Dr. Freya Spicer-White, Head of Autism and Neurodiversity Practice, shares the organisation’s new Autism Strategy – ‘Ask, Accept, Develop’
An autistic young person can face many challenges during the typical school day. Among the most common of these are: learning unaligned with their skills and interests, overwhelming sensory environments, the navigation of social interactions and the potential for unpredictable changes to the school routine.
Autistic students can be high achievers in the subjects that they enjoy, however they may struggle to focus on those subjects that do not ignite their interest and passion, so accessing the curriculum can prove challenging. School can be a place where they often feel forced to engage in topics or activities that do not interest them, or in the worst case, upset them.
School corridors covered in posters and decorations, dining halls filled with overpowering food related smells and playgrounds teeming with loud and noisy peers, all contribute to an inhospitable sensory environment for many autistic young people.

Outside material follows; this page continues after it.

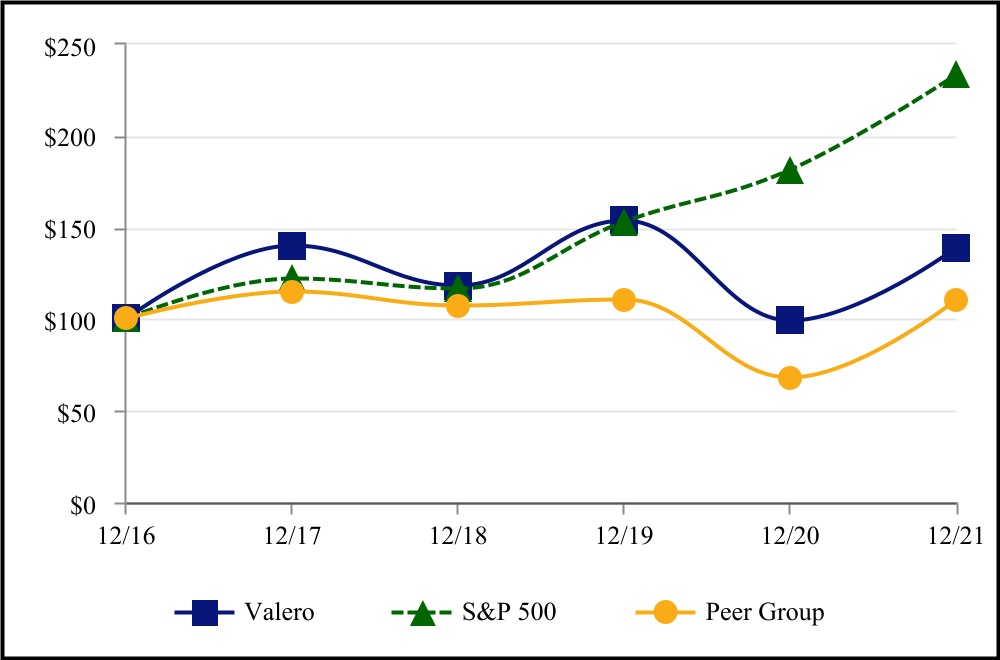Screen dimensions: 1000x660
Task: Select the Peer Group circle at 12/17
Action: 291,292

The social aspects of life can also make school a confusing and sometimes daunting place which impacts their wellbeing and self-esteem. Navigating new social groups and existing friendships can be tricky for autistic young people, and situations such as these can lead to frequent misunderstandings or student’s spending the day ‘camouflaging’ and masking their neurodiversity.
The unavoidable last minute changes to the timetable or a substitute teacher can also be distressing. The school day can be exhausting, frustrating and stressful and often makes learning feel impossible.